◆ **AIM OF THE EXERCISE**:
From the records below, copy every line that contains the word "Grab".

◆ **DATASET**:
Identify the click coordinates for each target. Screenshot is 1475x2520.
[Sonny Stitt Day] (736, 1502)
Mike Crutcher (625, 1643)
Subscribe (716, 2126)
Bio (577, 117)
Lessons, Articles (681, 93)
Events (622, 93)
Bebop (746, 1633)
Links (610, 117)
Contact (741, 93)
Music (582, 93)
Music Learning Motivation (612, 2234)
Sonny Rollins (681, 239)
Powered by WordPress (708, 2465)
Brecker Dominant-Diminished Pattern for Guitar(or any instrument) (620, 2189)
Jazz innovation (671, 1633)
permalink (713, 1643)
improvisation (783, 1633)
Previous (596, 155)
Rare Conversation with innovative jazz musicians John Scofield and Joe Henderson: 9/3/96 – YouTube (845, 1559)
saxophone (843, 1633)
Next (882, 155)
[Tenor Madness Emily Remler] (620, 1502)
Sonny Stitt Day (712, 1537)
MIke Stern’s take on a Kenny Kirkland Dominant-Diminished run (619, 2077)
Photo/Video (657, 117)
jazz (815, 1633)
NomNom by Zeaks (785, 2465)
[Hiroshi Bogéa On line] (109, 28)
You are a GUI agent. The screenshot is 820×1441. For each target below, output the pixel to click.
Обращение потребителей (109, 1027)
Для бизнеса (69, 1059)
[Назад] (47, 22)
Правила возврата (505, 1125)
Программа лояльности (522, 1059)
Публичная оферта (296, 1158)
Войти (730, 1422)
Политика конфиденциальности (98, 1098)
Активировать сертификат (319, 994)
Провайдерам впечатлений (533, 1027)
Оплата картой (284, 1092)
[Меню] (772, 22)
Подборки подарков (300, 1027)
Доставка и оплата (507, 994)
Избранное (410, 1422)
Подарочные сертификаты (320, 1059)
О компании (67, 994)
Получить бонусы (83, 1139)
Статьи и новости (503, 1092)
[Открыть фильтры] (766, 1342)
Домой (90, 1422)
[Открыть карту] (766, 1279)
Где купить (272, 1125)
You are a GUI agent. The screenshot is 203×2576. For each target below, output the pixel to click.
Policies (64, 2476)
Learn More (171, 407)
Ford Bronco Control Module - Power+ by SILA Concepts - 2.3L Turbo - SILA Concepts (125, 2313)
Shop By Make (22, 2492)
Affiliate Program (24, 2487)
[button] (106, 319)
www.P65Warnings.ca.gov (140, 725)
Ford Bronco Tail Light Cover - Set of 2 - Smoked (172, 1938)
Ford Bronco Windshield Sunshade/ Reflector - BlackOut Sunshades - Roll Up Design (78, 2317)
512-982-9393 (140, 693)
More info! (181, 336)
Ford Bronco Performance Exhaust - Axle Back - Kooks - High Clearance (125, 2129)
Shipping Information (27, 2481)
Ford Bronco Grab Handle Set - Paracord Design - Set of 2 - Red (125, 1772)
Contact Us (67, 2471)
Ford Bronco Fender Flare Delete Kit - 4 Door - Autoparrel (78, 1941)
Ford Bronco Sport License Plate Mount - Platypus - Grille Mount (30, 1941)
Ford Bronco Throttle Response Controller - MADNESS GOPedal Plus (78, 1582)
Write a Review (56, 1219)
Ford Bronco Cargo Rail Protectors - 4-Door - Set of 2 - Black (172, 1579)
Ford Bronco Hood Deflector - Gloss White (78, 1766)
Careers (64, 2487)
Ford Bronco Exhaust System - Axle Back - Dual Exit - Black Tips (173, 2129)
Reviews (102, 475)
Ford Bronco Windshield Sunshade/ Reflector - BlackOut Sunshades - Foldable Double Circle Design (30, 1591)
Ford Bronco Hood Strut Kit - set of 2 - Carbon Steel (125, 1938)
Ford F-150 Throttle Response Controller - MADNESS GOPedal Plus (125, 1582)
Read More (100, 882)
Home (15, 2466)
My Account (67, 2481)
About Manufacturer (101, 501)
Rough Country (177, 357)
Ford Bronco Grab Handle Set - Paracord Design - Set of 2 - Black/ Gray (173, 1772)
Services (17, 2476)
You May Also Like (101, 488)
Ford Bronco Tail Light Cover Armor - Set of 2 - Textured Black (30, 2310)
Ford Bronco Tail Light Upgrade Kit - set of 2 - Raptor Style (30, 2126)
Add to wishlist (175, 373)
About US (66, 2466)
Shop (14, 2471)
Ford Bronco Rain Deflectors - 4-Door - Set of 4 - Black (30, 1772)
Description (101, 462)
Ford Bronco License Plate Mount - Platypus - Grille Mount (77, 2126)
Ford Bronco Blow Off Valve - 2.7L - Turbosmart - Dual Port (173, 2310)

◆ **RESULT FOR THIS EXERCISE**:
Ford Bronco Grab Handle Set - Paracord Design - Set of 2 - Red (125, 1772)
Ford Bronco Grab Handle Set - Paracord Design - Set of 2 - Black/ Gray (173, 1772)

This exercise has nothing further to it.